2.7. Gebruik van de organisatiestructuur

De organisatie van een zorgaanbieder is ingedeeld in verschillende (organisatie-)onderdelen, zoals een team, afdeling, een organisatorische eenheid en/of kostenplaats. Deze onderdelen kunnen ook naast elkaar bestaan.

Een cliënt is (bijvoorbeeld in het ECD) geregistreerd op een bepaald onderdeel van de organisatie. De cliënt is in zorg bij dit onderdeel.

De toerekening vindt als volgt plaats:

  • De zorgaanbieder bepaalt hoe de organisatie administratief is ingedeeld. Dit kan bijvoorbeeld op basis van kostenplaatsen en/of organisatorische eenheden (OE). Op basis van deze indeling ontstaat vervolgens een kostenplaats- en/of OE-structuur.

  • De zorgaanbieder bepaalt op basis van (een van) deze structuren welke OE’s en of/kostenplaatsen een van de volgende organisatieniveaus zijn:

    • Concern;
    • Vestiging;

    Deze organisatieniveaus kunnen de volgende eigenschappen bevatten:

    • KvK-nummer;
    • Kostenplaats (in geval van een OE-structuur);
    • Organisatorische Eenheid (in geval van een kostenplaatsstructuur).

    Per OE of kostenplaats wordt bepaald of de te berekenen indicator of informatievraag te berekenen is met de gegevens die geregistreerd zijn op die betreffende OE of kostenplaats.

    Bijvoorbeeld: voor het berekenen van het aantal uren dat door medewerkers is besteed per client is het noodzakelijk dat zowel de cliënten als de uren geregistreerd zijn op de betreffende OE.

    Voor een aantal indicatoren worden de resultaten berekend per vestiging.

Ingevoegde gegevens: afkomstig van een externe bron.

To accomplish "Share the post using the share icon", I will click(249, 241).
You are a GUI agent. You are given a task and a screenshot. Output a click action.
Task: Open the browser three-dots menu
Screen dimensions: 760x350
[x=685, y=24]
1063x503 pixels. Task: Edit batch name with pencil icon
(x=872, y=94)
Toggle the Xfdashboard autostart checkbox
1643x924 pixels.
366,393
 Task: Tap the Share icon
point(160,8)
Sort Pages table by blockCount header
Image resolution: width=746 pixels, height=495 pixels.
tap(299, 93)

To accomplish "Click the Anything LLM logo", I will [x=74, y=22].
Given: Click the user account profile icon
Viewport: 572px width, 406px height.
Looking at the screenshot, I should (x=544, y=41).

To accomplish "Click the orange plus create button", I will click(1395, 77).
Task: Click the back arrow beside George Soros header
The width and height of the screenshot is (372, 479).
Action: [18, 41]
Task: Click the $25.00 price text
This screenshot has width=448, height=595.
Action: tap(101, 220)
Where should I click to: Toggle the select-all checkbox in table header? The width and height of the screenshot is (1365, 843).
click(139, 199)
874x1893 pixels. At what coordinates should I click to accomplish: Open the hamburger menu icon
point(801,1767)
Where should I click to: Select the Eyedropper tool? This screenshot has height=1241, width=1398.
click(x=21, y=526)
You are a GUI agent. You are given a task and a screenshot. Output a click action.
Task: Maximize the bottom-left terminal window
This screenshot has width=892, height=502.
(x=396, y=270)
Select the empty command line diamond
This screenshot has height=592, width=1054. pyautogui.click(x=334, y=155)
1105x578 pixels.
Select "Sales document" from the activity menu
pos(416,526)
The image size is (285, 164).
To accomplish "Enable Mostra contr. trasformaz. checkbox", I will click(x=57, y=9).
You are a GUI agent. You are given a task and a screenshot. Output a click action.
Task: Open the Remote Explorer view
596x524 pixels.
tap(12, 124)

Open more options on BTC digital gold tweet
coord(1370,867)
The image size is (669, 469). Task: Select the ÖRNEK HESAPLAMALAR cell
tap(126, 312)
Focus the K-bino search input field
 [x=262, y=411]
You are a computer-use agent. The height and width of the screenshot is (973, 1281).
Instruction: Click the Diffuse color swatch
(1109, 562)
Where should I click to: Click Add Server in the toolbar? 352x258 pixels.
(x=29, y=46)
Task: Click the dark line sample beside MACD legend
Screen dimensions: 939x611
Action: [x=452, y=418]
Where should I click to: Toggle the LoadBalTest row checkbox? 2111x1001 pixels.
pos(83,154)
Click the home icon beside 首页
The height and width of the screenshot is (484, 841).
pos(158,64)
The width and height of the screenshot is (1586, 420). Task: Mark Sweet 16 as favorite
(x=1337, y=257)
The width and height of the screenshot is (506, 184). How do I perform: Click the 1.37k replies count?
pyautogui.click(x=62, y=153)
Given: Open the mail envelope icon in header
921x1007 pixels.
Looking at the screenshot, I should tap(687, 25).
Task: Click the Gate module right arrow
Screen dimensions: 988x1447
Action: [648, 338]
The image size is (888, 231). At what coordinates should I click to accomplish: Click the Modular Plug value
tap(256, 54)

De IGJ spreekt in dit geval over locatie. In de model gegevensset wordt hiervoor vestiging gebruikt zoals deze is geregistreerd bij de KVK.

2.8. Peildatum, meetmoment en meetperiode

  • De peildatum betreft de dag op basis waarvan de indicator berekend wordt.

    Bijvoorbeeld: Het aantal medewerkers met een arbeidsovereenkomst op 1 januari (peildatum) betreft het aantal medewerkers dat op 1 januari beschikte over een arbeidsovereenkomst.

  • Het meetmoment betreft het moment waarop een meting wordt gedaan en de indicator of informatievraag wordt berekend met de op dat moment beschikbare gegevens.

    Bijvoorbeeld: Het aantal medewerkers met een arbeidsovereenkomst op 1 januari (peildatum) kan berekend worden op 1 februari (meetmoment).

  • De meetperiode betreft de periode waarover de indicator of informatievraag wordt berekend.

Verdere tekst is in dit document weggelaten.